Your Customers Don’t Trust You (And It’s Not Their Fault)


by Lisa Terrenzi

Company Competence Begins with Internal Trust (Reimagined)

Everyone talks about buyer trust—how to earn it, build it, protect it. But here’s the plot twist no one wants to admit:
You can’t create trust outside the company if you don’t have it inside the company.

Philosophers have said for centuries that a person who doesn’t trust themselves can’t expect others to trust them.
The same applies to a business. A company full of internal suspicion will always struggle to win over prospects and customers—no matter how slick the marketing is or how talented the sales team may be.


Where Trust Really Begins

The first job of building trust actually starts long before the salesperson picks up the phone.

  • Marketing sparks the interest—they create attention, curiosity, and leads.
  • Sales converts that interest—turning it into customers, revenue, and growth.
These are the two most vital divisions in any company. When they work together, it’s magic. When they don’t… well, it’s like a three-legged race where both people insist on running in opposite directions.

A Tale as Old as Business

If you’ve ever worked in a company, you’ve seen this movie:
Marketing proudly rolls out shiny new collateral—beautiful brochures, landing pages, a video with dramatic music.
Sales takes one look and says,
“Yeah… nobody’s buying because of this.
Marketing fires back,
“Well, maybe try using it before blaming it.”
And the popcorn comes out.
Or here’s another classic:
Sales complains the leads aren’t high quality.
Marketing insists the leads are high quality—sales just isn’t closing them.
Both sides dig in deeper.
No one wins.

A Simple Fix (Seriously)

Here’s the wild part: the solution is not complicated.
It starts with willingness to communicate, something so basic it’s almost embarrassing.

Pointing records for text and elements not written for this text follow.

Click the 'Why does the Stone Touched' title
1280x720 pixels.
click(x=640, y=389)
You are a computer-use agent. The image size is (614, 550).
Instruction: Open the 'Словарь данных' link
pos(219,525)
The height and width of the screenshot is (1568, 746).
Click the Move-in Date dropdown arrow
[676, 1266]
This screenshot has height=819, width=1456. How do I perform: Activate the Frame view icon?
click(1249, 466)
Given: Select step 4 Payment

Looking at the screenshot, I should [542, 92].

  • Sales can tell marketing which leads are converting and why.
  • Marketing can track which lead sources actually increase sales—and strengthen those categories.
  • Instead of guessing, both sides can replace assumptions with data and dialogue.
One company we worked with solved this practically overnight. Marketing literally stationed one of their team members inside the sales department—desk and all. Within two weeks, they were swapping insights like teammates instead of rivals. Sales started asking for collateral before complaining about it. Marketing stopped creating things no one needed. Revenue went up. The tension went down. Miracles do happen.

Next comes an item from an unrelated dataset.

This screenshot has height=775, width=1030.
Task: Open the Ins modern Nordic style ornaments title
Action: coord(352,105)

Rifts Create Incompetence — Harmony Creates Trust

When marketing and sales are at odds, the entire process breaks down.
Internal distrust leads to external distrust.


But when the two work in harmony:

  • Marketing generates genuine interest
  • Sales confidently converts it
  • Prospects feel trust—not pressure
  • And the company demonstrates real competence
It’s visible. Measurable. And unforgettable.

Because a company that trusts itself becomes a company others want to trust.